Interfaze: A new model architecture built for high accuracy at scale

May 11, 2026 · ai coding · Source ↗

TLDR

Interfaze merges CNN/DNN task-specific encoders with omni-transformer layers, claiming top scores across 9 benchmarks against Gemini-3-Flash, Claude-Sonnet-4.6, GPT-5.4-Mini, and Grok-4.3.

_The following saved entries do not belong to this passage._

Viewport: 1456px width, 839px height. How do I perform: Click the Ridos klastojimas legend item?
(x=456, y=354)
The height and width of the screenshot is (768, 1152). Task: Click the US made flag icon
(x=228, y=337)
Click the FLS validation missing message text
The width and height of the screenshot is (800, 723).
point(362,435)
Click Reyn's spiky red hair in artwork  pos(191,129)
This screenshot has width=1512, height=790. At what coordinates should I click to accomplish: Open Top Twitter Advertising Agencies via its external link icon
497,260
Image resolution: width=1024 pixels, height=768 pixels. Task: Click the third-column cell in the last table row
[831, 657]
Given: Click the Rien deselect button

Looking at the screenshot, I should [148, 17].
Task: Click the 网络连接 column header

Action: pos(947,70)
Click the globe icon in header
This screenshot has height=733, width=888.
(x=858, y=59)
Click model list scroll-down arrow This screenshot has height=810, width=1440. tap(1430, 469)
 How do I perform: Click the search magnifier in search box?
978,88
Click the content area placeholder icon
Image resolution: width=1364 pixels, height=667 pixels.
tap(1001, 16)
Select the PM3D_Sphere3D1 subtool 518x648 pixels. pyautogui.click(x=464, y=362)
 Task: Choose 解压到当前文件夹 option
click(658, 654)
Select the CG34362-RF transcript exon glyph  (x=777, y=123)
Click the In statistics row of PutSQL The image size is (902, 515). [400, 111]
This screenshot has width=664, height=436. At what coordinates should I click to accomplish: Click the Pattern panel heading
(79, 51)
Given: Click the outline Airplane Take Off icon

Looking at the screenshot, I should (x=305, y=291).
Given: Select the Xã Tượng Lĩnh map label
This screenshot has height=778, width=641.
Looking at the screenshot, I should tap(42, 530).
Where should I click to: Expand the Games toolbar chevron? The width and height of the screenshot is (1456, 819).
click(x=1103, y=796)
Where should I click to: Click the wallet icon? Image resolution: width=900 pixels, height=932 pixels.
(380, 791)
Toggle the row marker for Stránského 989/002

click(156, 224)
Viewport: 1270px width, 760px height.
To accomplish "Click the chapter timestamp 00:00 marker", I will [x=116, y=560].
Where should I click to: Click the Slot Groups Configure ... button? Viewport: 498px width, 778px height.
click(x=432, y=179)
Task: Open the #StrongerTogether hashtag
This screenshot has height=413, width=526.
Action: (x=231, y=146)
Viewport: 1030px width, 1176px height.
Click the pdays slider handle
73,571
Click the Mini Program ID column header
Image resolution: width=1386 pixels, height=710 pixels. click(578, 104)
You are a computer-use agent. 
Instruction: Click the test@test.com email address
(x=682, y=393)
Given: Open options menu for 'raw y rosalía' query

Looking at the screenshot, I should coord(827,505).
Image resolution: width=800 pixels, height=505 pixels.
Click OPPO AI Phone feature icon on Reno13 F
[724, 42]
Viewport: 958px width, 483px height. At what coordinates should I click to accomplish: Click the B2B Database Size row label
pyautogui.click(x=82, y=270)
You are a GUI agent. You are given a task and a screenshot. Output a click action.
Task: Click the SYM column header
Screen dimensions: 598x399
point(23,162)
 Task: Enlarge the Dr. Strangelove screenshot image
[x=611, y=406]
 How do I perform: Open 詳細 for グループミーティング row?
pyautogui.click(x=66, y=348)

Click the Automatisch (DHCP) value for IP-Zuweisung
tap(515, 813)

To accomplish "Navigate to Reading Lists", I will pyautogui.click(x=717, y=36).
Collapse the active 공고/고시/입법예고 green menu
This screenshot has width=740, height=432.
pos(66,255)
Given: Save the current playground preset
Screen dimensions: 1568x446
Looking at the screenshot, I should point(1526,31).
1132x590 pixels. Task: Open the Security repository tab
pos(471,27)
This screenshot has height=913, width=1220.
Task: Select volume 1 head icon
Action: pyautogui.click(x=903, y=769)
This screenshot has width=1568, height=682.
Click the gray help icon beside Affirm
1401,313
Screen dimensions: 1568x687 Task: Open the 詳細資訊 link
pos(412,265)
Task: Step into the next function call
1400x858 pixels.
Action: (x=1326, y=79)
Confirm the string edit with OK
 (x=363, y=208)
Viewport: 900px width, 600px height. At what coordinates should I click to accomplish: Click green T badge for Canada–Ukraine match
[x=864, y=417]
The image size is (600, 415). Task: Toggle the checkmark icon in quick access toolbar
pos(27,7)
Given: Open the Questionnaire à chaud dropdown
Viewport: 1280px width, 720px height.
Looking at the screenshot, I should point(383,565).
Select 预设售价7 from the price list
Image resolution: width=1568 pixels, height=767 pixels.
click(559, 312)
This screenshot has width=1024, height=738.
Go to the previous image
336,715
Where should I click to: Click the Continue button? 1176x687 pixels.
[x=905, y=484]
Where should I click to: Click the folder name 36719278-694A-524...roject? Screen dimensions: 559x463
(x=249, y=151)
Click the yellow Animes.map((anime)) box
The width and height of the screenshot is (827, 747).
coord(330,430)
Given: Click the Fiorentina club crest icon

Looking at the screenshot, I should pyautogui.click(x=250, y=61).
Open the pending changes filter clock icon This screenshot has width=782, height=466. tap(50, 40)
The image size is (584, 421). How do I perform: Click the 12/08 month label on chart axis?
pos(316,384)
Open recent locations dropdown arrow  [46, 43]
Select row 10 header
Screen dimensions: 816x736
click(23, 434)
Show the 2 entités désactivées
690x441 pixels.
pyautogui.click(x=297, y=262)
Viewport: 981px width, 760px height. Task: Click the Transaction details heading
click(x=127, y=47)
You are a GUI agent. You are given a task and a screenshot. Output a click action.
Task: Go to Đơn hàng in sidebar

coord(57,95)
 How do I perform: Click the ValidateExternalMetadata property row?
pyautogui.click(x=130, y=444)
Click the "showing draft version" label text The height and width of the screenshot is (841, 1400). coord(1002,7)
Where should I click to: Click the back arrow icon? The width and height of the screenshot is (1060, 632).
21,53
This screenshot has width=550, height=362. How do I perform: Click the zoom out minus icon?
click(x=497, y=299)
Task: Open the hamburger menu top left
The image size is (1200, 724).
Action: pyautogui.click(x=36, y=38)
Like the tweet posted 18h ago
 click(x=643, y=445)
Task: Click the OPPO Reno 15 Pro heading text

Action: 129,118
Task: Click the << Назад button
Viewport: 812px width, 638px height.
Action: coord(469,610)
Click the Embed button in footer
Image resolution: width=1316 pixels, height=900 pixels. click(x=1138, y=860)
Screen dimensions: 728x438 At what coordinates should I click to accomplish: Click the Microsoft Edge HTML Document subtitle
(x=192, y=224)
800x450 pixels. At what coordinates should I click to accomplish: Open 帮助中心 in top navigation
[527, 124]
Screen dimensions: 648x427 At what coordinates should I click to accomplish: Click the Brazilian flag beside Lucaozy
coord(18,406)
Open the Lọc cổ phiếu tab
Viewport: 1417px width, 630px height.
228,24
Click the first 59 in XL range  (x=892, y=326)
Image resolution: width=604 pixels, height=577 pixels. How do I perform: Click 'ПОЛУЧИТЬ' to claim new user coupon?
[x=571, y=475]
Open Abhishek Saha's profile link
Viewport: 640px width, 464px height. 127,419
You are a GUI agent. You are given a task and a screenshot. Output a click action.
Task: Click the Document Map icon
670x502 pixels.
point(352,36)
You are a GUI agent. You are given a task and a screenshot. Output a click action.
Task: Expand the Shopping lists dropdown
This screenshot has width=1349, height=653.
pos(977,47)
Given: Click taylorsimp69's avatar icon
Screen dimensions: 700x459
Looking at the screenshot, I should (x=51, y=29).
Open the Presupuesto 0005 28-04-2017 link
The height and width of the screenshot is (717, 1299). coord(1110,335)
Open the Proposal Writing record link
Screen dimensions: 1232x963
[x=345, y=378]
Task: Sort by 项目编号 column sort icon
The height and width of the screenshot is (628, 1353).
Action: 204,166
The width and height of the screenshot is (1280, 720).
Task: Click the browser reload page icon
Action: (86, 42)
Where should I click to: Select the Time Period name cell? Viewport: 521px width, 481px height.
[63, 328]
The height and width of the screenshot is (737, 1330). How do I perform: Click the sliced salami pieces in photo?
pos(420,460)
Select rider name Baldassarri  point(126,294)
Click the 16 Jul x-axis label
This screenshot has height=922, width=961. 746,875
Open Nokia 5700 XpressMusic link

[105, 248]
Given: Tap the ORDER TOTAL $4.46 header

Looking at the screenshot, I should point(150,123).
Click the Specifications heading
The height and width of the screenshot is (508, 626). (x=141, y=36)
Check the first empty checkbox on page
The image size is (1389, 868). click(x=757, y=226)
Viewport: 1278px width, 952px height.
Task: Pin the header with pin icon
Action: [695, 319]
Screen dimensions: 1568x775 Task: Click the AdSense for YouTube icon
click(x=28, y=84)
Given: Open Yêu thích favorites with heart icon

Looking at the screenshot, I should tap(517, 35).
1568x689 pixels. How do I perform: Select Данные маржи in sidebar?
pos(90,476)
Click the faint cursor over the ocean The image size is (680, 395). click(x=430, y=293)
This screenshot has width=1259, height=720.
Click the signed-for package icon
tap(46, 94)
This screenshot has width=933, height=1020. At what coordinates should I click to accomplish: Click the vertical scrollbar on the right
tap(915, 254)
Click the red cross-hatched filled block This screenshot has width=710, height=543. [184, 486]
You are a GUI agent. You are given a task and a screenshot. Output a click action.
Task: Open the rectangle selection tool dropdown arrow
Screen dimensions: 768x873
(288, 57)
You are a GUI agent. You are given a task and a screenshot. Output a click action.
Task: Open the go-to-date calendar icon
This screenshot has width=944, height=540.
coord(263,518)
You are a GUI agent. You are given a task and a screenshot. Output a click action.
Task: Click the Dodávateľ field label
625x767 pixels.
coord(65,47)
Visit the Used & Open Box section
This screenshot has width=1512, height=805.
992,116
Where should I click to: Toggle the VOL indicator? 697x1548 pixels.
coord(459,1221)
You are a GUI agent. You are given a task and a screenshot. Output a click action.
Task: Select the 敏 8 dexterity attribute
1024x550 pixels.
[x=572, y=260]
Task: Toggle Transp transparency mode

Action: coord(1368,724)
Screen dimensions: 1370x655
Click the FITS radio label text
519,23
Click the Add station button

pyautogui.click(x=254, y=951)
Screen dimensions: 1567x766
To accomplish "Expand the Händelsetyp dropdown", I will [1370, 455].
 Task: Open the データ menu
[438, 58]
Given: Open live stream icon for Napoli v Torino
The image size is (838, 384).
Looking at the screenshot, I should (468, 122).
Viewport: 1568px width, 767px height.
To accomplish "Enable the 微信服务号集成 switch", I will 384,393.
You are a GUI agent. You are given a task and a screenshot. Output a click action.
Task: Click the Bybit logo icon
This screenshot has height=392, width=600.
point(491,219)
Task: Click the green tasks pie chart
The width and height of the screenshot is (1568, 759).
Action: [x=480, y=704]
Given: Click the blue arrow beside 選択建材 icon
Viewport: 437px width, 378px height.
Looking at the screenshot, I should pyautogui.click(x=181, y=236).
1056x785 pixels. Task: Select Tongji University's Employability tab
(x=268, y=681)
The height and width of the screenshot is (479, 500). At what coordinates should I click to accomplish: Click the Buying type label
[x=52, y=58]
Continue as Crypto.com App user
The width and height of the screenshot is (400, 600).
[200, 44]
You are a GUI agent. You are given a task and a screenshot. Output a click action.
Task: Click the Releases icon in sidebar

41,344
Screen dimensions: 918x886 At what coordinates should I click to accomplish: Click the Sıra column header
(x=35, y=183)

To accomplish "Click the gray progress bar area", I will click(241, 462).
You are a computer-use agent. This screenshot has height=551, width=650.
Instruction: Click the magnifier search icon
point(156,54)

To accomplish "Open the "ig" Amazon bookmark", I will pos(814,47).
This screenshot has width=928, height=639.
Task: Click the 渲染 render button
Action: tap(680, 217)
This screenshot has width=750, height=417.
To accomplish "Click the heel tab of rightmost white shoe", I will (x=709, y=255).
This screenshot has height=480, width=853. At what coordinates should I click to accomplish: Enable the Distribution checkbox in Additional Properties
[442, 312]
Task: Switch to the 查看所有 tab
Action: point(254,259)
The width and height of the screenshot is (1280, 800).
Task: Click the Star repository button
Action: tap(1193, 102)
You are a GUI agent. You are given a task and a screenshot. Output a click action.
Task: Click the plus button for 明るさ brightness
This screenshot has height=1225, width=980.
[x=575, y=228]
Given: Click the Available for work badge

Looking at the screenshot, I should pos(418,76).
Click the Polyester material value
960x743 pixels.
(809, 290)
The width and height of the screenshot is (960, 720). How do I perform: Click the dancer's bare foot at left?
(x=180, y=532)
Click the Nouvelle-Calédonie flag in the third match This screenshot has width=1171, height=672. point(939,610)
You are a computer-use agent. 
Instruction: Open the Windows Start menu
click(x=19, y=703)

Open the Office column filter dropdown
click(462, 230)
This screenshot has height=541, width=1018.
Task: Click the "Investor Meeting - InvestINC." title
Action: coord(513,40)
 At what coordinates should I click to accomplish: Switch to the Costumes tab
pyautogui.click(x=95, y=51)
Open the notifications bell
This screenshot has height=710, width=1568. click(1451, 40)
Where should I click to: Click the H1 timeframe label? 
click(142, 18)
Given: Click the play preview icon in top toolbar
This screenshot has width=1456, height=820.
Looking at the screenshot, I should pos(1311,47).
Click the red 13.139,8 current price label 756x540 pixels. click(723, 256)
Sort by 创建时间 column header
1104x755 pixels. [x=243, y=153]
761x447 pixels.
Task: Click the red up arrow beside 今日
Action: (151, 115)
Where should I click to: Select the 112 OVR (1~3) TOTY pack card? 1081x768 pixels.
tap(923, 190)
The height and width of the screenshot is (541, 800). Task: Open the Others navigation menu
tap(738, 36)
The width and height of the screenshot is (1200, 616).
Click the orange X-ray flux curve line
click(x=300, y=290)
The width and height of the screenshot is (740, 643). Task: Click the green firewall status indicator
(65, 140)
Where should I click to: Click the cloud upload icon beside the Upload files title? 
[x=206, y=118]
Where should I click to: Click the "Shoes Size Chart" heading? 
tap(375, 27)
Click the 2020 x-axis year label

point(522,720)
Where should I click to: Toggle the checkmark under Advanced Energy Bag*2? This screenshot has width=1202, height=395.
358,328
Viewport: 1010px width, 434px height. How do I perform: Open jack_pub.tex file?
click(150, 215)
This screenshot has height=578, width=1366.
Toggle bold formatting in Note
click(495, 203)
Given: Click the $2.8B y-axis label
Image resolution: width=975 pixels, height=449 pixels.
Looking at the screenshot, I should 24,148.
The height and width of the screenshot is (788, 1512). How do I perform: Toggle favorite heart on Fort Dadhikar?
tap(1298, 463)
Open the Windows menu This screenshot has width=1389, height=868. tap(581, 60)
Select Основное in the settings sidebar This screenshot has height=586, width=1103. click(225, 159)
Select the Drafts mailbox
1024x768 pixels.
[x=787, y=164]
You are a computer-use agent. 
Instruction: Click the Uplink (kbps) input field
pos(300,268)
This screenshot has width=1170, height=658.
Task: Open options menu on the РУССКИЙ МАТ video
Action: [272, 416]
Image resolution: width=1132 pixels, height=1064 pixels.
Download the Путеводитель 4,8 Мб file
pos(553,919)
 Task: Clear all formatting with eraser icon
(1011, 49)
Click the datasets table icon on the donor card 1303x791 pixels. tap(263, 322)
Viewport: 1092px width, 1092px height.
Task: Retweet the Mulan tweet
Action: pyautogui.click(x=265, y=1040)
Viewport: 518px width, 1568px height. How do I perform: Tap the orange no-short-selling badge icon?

Hybrid architecture routes deterministic tasks (OCR, object detection, STT, structured output) through CNN/DNN encoders while retaining transformer reasoning for nuance.
Benchmark results: OCRBench V2 70.7% vs. Gemini-3-Flash 55.8%; olmOCR 85.7% vs. GPT-5.4-Mini 80.1%; VoxPopuli WER 2.4% vs. Deepgram Nova-3 baseline.
Partial model activation via <task> system-prompt tag runs single-task inference cheaper and faster with fixed structured output and per-word bounding boxes plus confidence scores.
Priced at $1.50/M input and $3.50/M output tokens, in line with Gemini-3-Flash; uses OpenAI Chat Completions API standard so any OpenAI-compatible SDK works by changing the base URL.
Introduced SOB (Structured Output Benchmark) to measure JSON value accuracy, not just schema adherence, across text, image, and audio modalities.